1 minute read

I've been playing around with VLFeat, and specifically SIFT to compare images using sift feature extraction. A while back I was looking at comparing files and images using sdhash and ssdeep, and they did not work well with images (which completely makes sense sense!).

So I was looking at some computer vision implementations, and found programming computer vision with python. From a basic example in the book, we can now visually compare similarity on the kitty corpus used last time.

5a762d8cdf4f1beae208595e79990a01 /corpus/kitty_hex.jpg
1704cd46c5c0f994278769e533015525 /corpus/kitty_sm.jpg
bcbed42be68cd81b4d903d487d19d790 /corpus/kitty_text.jpg
6d5663de34cd53e900d486a2c3b811fd /corpus/kitty_orig.jpg
4312932e8b91b301c5f33872e0b9ad98 /corpus/kitty_whirl.jpg

comparing corpus/kitty_text.jpg corpus/kitty_sm.jpg number of matches = 107
comparing corpus/kitty_text.jpg corpus/kitty_orig.jpg number of matches = 375
comparing corpus/kitty_text.jpg corpus/kitty_hex.jpg number of matches = 375
comparing corpus/kitty_text.jpg corpus/kitty_whirl.jpg number of matches = 358
comparing corpus/kitty_sm.jpg corpus/kitty_orig.jpg number of matches = 108
comparing corpus/kitty_sm.jpg corpus/kitty_hex.jpg number of matches = 108
comparing corpus/kitty_sm.jpg corpus/kitty_whirl.jpg number of matches = 88
comparing corpus/kitty_orig.jpg corpus/kitty_hex.jpg number of matches = 389
comparing corpus/kitty_orig.jpg corpus/kitty_whirl.jpg number of matches = 343
comparing corpus/kitty_hex.jpg corpus/kitty_whirl.jpg number of matches = 343

Just extracting SIFT features and comparing which features match we can do pretty well at identifying similar images. As a reference, see an unrelated image compared to a kitty image:

comparing corpus/kitty_text.jpg corpus/cheese.jpg number of matches = 0

It is interesting to note that even if the image is modified, the swirled face for example, similarity to the original image is still relatively high. The lowest performance was seen when the image size was reduced, which is probably because fewer features would be extracted from the smaller image. Note in this experiment the only image pre-processing we are doing is conversion to gray scale. We are not resizing, doing PCA or anything like that.

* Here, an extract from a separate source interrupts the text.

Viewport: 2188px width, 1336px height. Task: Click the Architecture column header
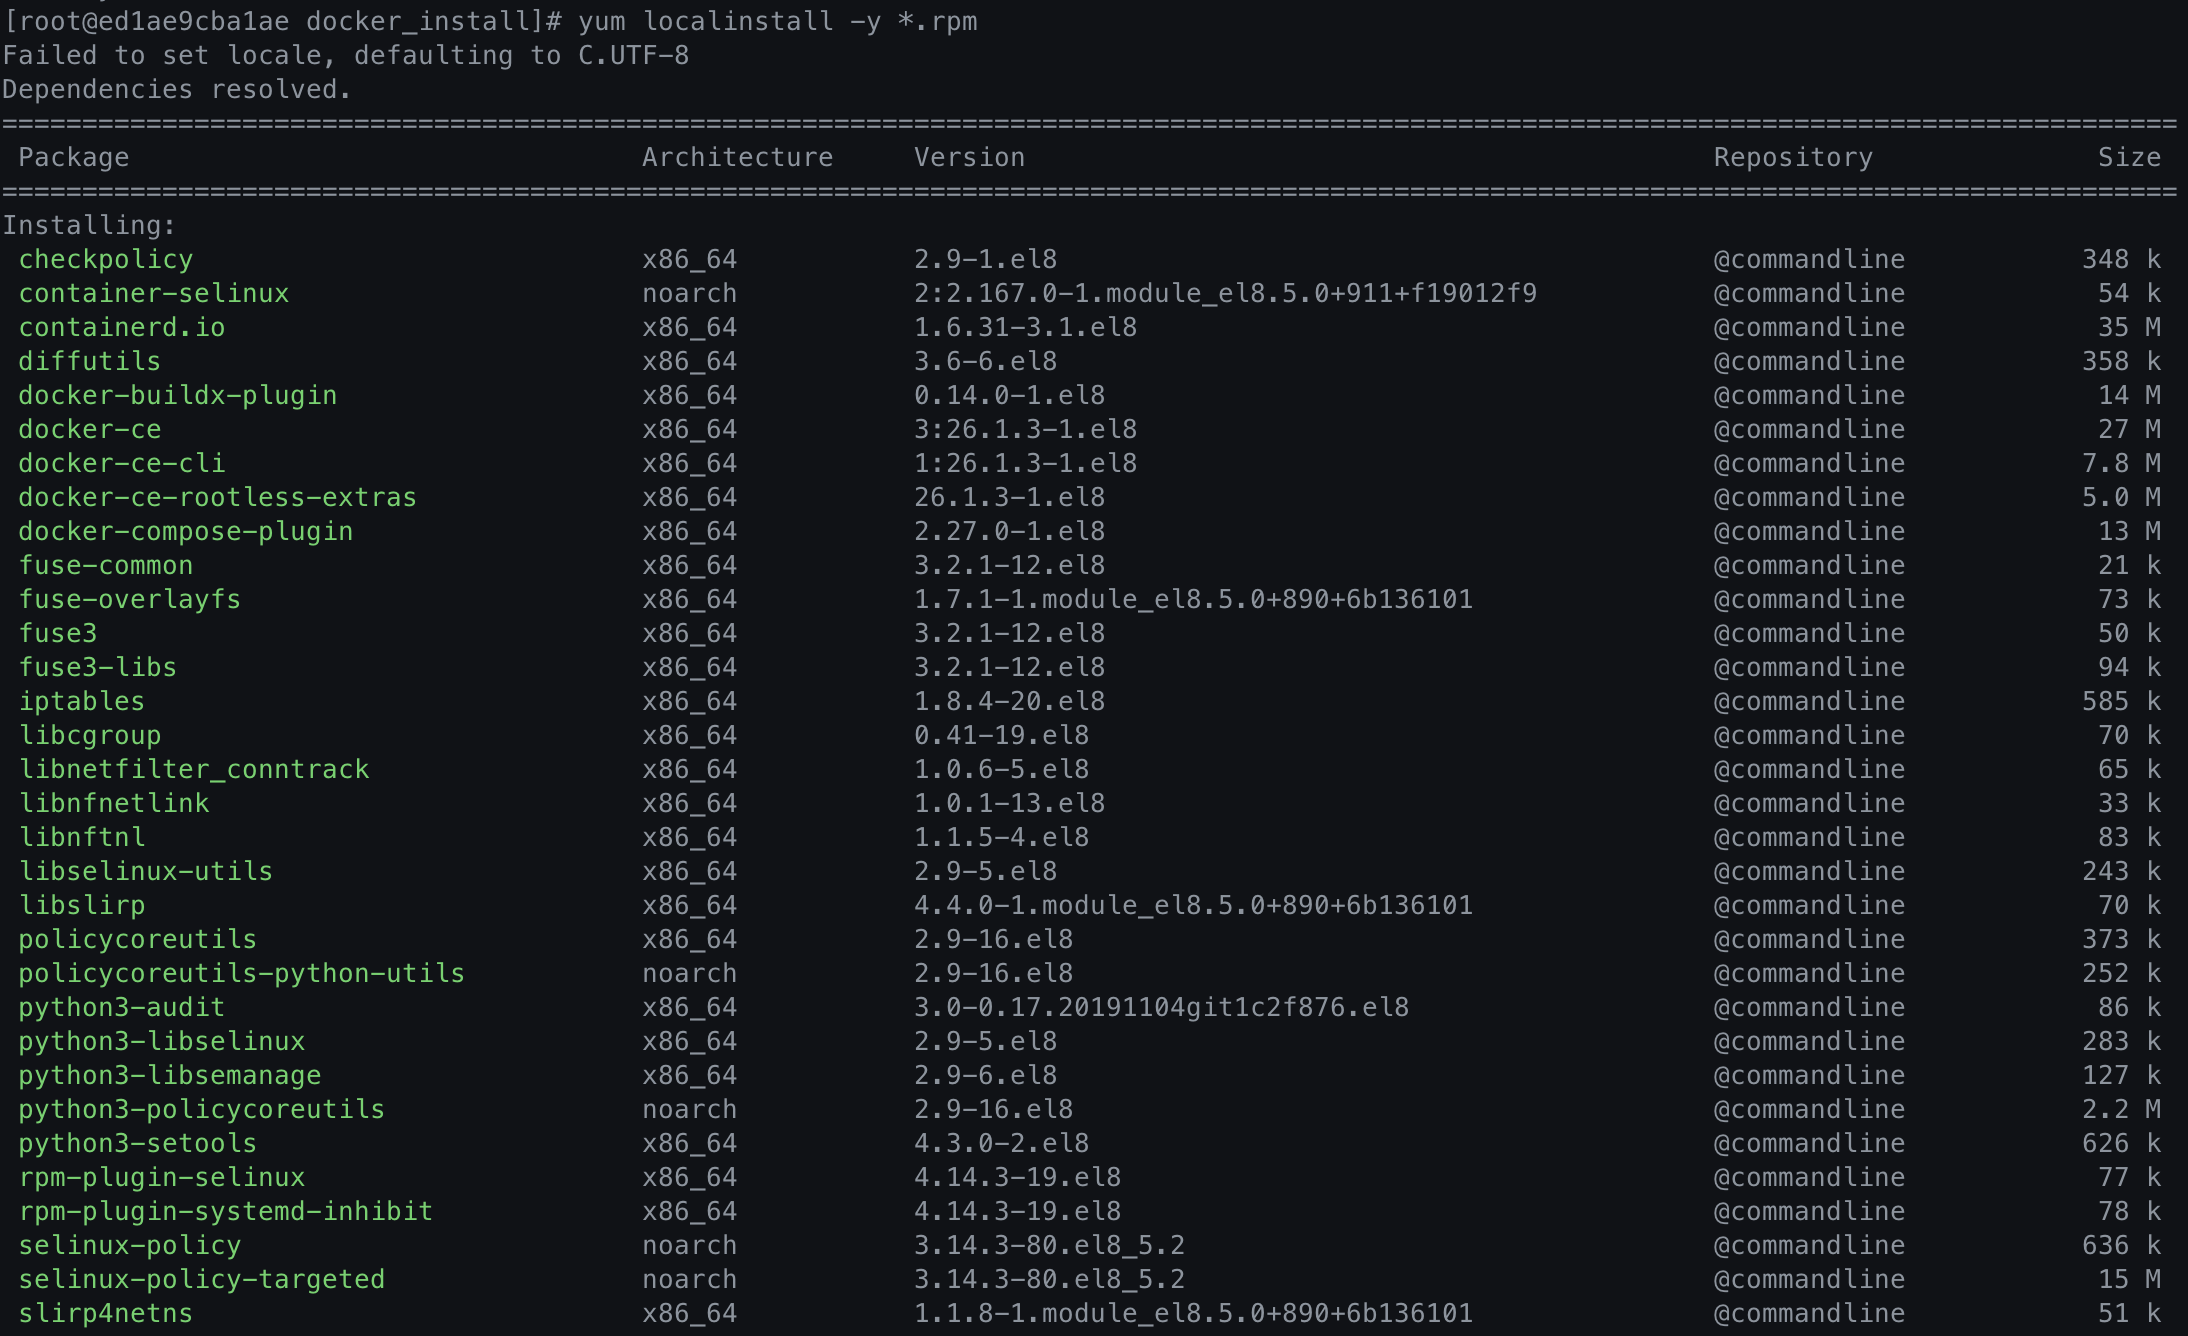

I also want to point out something:
comparing corpus/kitty_text.jpg corpus/cheese_text.jpg number of matches = 2

In this case there are two different images that have a small bit of text inserted into the image. Feature detection was able to determine some similarity (the text looked the same) on completely different images. This could potentially be used to determine if a string or watermark was added to a group of pictures in a directory.